Friday, October 10, 2014

Thesis Proposal

                In Patrick Clark’s article American Justice and Divine Mercy he effectively accomplishes his goal to persuade his readers, predominantly Catholics like himself, that there should be some moral hesitation to celebrating at Osama bin Laden’s death.  Some of the major tactics that Clark uses are rhetorical questions, parrelellism, and repititon, and appeals to athority.
                This essay is full of rhetorical questions. One of Clark’s main purposes is to get his audience to deeply think about this issue, so the questions are extreamly effective. These questions also serve to highlight disparities between what the readers believe about Christ and his death, vs. what they believe about Osama bin Laden and his death. Clark uses it as an appeal to logos, revealing the logical fallacies in his reader’s own thinking, and also as ethos, defining the morality that he believes his audience should be living by.
                There is a lot of grammatical parallelism as well. This is effective because it highlights the comparisons that Clark is making. It is an appeal to logos, again serving to highlight the fallacies in his readers thinking, and to Pathos, because it makes us feel guilty and uncomfortable that we are feeling and thinking this way.
                The repetition in the essay highlights the important points and ideas; several words are repeated in almost every paragraph: mercy, justice, jubilation, solidarity, Divine Mercy Sunday. This is also an appeal to Pathos, because these are all words with a strong emotion attached to them, and sometimes different emotions in religious vs. political contexts and repeating them in both contexts brings all those emotions into the mix.
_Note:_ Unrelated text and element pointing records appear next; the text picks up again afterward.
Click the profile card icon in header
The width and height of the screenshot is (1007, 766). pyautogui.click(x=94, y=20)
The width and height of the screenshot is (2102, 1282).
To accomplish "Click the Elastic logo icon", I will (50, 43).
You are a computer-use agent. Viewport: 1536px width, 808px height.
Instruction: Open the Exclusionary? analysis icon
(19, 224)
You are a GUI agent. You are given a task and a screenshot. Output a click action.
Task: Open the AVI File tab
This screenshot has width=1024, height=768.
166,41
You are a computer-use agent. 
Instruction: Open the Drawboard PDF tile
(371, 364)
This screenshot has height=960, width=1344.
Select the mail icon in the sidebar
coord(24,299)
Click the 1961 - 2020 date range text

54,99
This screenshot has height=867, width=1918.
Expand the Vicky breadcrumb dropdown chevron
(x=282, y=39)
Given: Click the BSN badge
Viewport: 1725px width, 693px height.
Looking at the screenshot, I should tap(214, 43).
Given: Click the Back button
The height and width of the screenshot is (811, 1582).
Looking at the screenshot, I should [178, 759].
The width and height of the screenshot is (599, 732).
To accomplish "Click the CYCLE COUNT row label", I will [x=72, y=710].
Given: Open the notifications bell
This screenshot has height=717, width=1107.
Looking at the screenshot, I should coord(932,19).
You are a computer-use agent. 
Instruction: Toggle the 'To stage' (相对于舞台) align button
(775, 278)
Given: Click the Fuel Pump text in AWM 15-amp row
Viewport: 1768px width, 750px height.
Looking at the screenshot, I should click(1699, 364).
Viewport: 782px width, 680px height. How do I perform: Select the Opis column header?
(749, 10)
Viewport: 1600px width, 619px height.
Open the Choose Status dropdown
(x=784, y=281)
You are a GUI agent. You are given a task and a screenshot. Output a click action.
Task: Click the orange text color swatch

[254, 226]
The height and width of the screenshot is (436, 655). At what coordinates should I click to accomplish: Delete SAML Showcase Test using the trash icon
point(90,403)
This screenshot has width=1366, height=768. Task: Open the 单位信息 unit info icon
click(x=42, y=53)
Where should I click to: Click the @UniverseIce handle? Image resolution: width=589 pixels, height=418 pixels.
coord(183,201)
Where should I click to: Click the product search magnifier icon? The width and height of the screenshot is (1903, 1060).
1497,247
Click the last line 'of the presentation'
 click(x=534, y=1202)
                There is also overstatement (in comparing bin Laden’s wounds to Christ’s- that’s a little extreme), strong appeals to authority, allusion to bible and saintly sources, and very religious diction.

1 comment:

  1. I'm glad we saw some of the same things in the speech and are using them! I really like how you're going to analyze logos and pathos and ethos and I think it'd be interesting if you did each one as a different paragraph type thing!